BEGIN Material provided

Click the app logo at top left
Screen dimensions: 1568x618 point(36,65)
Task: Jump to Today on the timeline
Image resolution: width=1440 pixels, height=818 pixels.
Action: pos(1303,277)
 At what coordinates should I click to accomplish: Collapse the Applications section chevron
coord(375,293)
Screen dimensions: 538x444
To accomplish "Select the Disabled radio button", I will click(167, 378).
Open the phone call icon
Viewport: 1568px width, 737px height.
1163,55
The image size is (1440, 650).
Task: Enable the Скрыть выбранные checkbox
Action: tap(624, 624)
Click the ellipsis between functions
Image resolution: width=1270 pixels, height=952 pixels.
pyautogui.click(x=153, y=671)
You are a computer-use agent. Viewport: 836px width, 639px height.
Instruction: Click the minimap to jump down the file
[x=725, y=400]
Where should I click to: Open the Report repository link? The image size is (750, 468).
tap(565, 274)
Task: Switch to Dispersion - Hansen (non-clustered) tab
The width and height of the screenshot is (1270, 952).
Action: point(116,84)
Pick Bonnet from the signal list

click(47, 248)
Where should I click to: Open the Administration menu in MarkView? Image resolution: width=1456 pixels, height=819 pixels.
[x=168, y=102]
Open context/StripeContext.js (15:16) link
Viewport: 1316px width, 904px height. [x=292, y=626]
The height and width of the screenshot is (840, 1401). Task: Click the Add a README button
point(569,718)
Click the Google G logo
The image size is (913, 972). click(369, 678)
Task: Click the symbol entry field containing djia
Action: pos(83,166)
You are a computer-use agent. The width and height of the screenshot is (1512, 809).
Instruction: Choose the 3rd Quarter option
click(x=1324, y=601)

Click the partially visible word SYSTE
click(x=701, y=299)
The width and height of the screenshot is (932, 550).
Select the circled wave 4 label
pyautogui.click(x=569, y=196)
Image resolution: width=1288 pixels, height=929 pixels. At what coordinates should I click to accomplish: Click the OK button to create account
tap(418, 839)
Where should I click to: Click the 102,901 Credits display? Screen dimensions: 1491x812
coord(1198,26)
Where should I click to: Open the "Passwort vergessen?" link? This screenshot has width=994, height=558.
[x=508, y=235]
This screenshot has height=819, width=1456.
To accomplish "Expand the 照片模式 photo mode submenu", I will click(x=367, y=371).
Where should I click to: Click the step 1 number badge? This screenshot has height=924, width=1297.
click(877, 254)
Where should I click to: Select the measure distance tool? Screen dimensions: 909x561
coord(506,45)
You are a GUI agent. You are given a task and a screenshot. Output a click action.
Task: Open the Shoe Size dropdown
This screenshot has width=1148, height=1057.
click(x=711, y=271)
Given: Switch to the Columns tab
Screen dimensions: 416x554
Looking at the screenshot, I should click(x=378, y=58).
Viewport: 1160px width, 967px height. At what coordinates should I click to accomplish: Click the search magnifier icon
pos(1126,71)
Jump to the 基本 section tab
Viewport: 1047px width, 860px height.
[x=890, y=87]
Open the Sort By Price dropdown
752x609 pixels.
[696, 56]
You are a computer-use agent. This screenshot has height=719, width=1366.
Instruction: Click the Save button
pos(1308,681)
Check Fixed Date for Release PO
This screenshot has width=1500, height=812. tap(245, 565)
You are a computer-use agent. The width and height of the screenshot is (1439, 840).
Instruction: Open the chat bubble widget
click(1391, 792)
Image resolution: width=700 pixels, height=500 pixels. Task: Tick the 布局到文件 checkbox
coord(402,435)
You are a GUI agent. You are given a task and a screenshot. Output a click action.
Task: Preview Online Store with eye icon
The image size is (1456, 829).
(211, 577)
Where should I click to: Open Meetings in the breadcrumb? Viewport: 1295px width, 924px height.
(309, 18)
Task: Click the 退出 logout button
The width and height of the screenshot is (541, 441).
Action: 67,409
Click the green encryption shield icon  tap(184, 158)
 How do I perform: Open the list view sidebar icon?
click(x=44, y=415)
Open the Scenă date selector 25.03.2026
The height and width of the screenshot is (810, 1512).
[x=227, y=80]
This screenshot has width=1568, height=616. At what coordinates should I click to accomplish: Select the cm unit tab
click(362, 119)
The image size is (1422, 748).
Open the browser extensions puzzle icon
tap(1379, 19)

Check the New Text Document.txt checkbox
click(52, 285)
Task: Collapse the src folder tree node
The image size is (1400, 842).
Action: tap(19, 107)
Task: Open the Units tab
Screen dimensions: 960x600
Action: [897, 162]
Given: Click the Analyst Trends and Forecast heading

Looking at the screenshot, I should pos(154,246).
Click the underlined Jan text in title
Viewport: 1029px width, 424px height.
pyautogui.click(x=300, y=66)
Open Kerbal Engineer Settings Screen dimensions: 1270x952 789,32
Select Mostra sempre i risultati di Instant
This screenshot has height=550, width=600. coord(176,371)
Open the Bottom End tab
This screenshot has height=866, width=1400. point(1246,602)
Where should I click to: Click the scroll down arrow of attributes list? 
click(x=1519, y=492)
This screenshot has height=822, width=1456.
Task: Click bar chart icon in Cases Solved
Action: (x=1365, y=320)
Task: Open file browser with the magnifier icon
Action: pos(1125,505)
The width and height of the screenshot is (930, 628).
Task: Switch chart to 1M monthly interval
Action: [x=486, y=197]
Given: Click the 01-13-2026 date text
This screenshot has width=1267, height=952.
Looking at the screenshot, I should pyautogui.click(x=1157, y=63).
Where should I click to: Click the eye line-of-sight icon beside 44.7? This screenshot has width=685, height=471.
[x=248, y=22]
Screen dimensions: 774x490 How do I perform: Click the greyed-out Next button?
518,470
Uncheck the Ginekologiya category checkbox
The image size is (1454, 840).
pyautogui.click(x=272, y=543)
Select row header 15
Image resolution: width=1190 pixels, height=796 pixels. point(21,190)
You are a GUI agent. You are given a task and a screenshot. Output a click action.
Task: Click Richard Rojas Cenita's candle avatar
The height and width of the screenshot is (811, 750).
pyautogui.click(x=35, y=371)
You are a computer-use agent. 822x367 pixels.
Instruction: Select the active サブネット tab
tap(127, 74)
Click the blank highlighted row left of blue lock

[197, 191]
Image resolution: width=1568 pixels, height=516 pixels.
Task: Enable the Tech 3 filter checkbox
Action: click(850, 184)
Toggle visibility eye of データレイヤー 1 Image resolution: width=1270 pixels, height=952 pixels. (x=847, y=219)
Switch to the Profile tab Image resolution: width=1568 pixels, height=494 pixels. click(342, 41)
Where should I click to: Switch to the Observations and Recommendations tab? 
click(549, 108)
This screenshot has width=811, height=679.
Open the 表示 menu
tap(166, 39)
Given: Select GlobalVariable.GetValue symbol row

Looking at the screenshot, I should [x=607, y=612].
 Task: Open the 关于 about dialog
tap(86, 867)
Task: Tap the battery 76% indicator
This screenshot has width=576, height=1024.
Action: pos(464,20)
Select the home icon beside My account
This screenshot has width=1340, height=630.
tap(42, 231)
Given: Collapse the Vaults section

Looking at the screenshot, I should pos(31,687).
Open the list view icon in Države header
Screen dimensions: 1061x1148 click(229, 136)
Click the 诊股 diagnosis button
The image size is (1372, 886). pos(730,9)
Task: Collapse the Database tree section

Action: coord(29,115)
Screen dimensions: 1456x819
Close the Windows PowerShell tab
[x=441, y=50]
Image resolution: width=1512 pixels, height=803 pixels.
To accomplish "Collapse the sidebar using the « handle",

END Material provided

--- Directions ---
Can you reproduce the entire listing above, substituting "Command Prompt" for "Windows PowerShell" and changing nothing else?

--- Finished exercise ---
Click the app logo at top left
Screen dimensions: 1568x618 point(36,65)
Task: Jump to Today on the timeline
Image resolution: width=1440 pixels, height=818 pixels.
Action: pos(1303,277)
 At what coordinates should I click to accomplish: Collapse the Applications section chevron
coord(375,293)
Screen dimensions: 538x444
To accomplish "Select the Disabled radio button", I will click(167, 378).
Open the phone call icon
Viewport: 1568px width, 737px height.
1163,55
The image size is (1440, 650).
Task: Enable the Скрыть выбранные checkbox
Action: tap(624, 624)
Click the ellipsis between functions
Image resolution: width=1270 pixels, height=952 pixels.
pyautogui.click(x=153, y=671)
You are a computer-use agent. Viewport: 836px width, 639px height.
Instruction: Click the minimap to jump down the file
[x=725, y=400]
Where should I click to: Open the Report repository link? The image size is (750, 468).
tap(565, 274)
Task: Switch to Dispersion - Hansen (non-clustered) tab
The width and height of the screenshot is (1270, 952).
Action: point(116,84)
Pick Bonnet from the signal list

click(47, 248)
Where should I click to: Open the Administration menu in MarkView? Image resolution: width=1456 pixels, height=819 pixels.
[x=168, y=102]
Open context/StripeContext.js (15:16) link
Viewport: 1316px width, 904px height. [x=292, y=626]
The height and width of the screenshot is (840, 1401). Task: Click the Add a README button
point(569,718)
Click the Google G logo
The image size is (913, 972). click(369, 678)
Task: Click the symbol entry field containing djia
Action: pos(83,166)
You are a computer-use agent. The width and height of the screenshot is (1512, 809).
Instruction: Choose the 3rd Quarter option
click(x=1324, y=601)

Click the partially visible word SYSTE
click(x=701, y=299)
The width and height of the screenshot is (932, 550).
Select the circled wave 4 label
pyautogui.click(x=569, y=196)
Image resolution: width=1288 pixels, height=929 pixels. At what coordinates should I click to accomplish: Click the OK button to create account
tap(418, 839)
Where should I click to: Click the 102,901 Credits display? Screen dimensions: 1491x812
coord(1198,26)
Where should I click to: Open the "Passwort vergessen?" link? This screenshot has width=994, height=558.
[x=508, y=235]
This screenshot has height=819, width=1456.
To accomplish "Expand the 照片模式 photo mode submenu", I will click(x=367, y=371).
Where should I click to: Click the step 1 number badge? This screenshot has height=924, width=1297.
click(877, 254)
Where should I click to: Select the measure distance tool? Screen dimensions: 909x561
coord(506,45)
You are a GUI agent. You are given a task and a screenshot. Output a click action.
Task: Open the Shoe Size dropdown
This screenshot has width=1148, height=1057.
click(x=711, y=271)
Given: Switch to the Columns tab
Screen dimensions: 416x554
Looking at the screenshot, I should click(x=378, y=58).
Viewport: 1160px width, 967px height. At what coordinates should I click to accomplish: Click the search magnifier icon
pos(1126,71)
Jump to the 基本 section tab
Viewport: 1047px width, 860px height.
[x=890, y=87]
Open the Sort By Price dropdown
752x609 pixels.
[696, 56]
You are a computer-use agent. This screenshot has height=719, width=1366.
Instruction: Click the Save button
pos(1308,681)
Check Fixed Date for Release PO
This screenshot has width=1500, height=812. tap(245, 565)
You are a computer-use agent. The width and height of the screenshot is (1439, 840).
Instruction: Open the chat bubble widget
click(1391, 792)
Image resolution: width=700 pixels, height=500 pixels. Task: Tick the 布局到文件 checkbox
coord(402,435)
You are a GUI agent. You are given a task and a screenshot. Output a click action.
Task: Preview Online Store with eye icon
The image size is (1456, 829).
(211, 577)
Where should I click to: Open Meetings in the breadcrumb? Viewport: 1295px width, 924px height.
(309, 18)
Task: Click the 退出 logout button
The width and height of the screenshot is (541, 441).
Action: 67,409
Click the green encryption shield icon  tap(184, 158)
 How do I perform: Open the list view sidebar icon?
click(x=44, y=415)
Open the Scenă date selector 25.03.2026
The height and width of the screenshot is (810, 1512).
[x=227, y=80]
This screenshot has width=1568, height=616. At what coordinates should I click to accomplish: Select the cm unit tab
click(362, 119)
The image size is (1422, 748).
Open the browser extensions puzzle icon
tap(1379, 19)

Check the New Text Document.txt checkbox
click(52, 285)
Task: Collapse the src folder tree node
The image size is (1400, 842).
Action: tap(19, 107)
Task: Open the Units tab
Screen dimensions: 960x600
Action: [897, 162]
Given: Click the Analyst Trends and Forecast heading

Looking at the screenshot, I should pos(154,246).
Click the underlined Jan text in title
Viewport: 1029px width, 424px height.
pyautogui.click(x=300, y=66)
Open Kerbal Engineer Settings Screen dimensions: 1270x952 789,32
Select Mostra sempre i risultati di Instant
This screenshot has height=550, width=600. coord(176,371)
Open the Bottom End tab
This screenshot has height=866, width=1400. point(1246,602)
Where should I click to: Click the scroll down arrow of attributes list? 
click(x=1519, y=492)
This screenshot has height=822, width=1456.
Task: Click bar chart icon in Cases Solved
Action: (x=1365, y=320)
Task: Open file browser with the magnifier icon
Action: pos(1125,505)
The width and height of the screenshot is (930, 628).
Task: Switch chart to 1M monthly interval
Action: [x=486, y=197]
Given: Click the 01-13-2026 date text
This screenshot has width=1267, height=952.
Looking at the screenshot, I should pyautogui.click(x=1157, y=63).
Where should I click to: Click the eye line-of-sight icon beside 44.7? This screenshot has width=685, height=471.
[x=248, y=22]
Screen dimensions: 774x490 How do I perform: Click the greyed-out Next button?
518,470
Uncheck the Ginekologiya category checkbox
The image size is (1454, 840).
pyautogui.click(x=272, y=543)
Select row header 15
Image resolution: width=1190 pixels, height=796 pixels. point(21,190)
You are a GUI agent. You are given a task and a screenshot. Output a click action.
Task: Click Richard Rojas Cenita's candle avatar
The height and width of the screenshot is (811, 750).
pyautogui.click(x=35, y=371)
You are a computer-use agent. 822x367 pixels.
Instruction: Select the active サブネット tab
tap(127, 74)
Click the blank highlighted row left of blue lock

[197, 191]
Image resolution: width=1568 pixels, height=516 pixels.
Task: Enable the Tech 3 filter checkbox
Action: click(850, 184)
Toggle visibility eye of データレイヤー 1 Image resolution: width=1270 pixels, height=952 pixels. (x=847, y=219)
Switch to the Profile tab Image resolution: width=1568 pixels, height=494 pixels. click(342, 41)
Where should I click to: Switch to the Observations and Recommendations tab? 
click(549, 108)
This screenshot has width=811, height=679.
Open the 表示 menu
tap(166, 39)
Given: Select GlobalVariable.GetValue symbol row

Looking at the screenshot, I should [x=607, y=612].
 Task: Open the 关于 about dialog
tap(86, 867)
Task: Tap the battery 76% indicator
This screenshot has width=576, height=1024.
Action: pos(464,20)
Select the home icon beside My account
This screenshot has width=1340, height=630.
tap(42, 231)
Given: Collapse the Vaults section

Looking at the screenshot, I should pos(31,687).
Open the list view icon in Države header
Screen dimensions: 1061x1148 click(229, 136)
Click the 诊股 diagnosis button
The image size is (1372, 886). pos(730,9)
Task: Collapse the Database tree section

Action: coord(29,115)
Screen dimensions: 1456x819
Close the Command Prompt tab
[x=441, y=50]
Image resolution: width=1512 pixels, height=803 pixels.
To accomplish "Collapse the sidebar using the « handle",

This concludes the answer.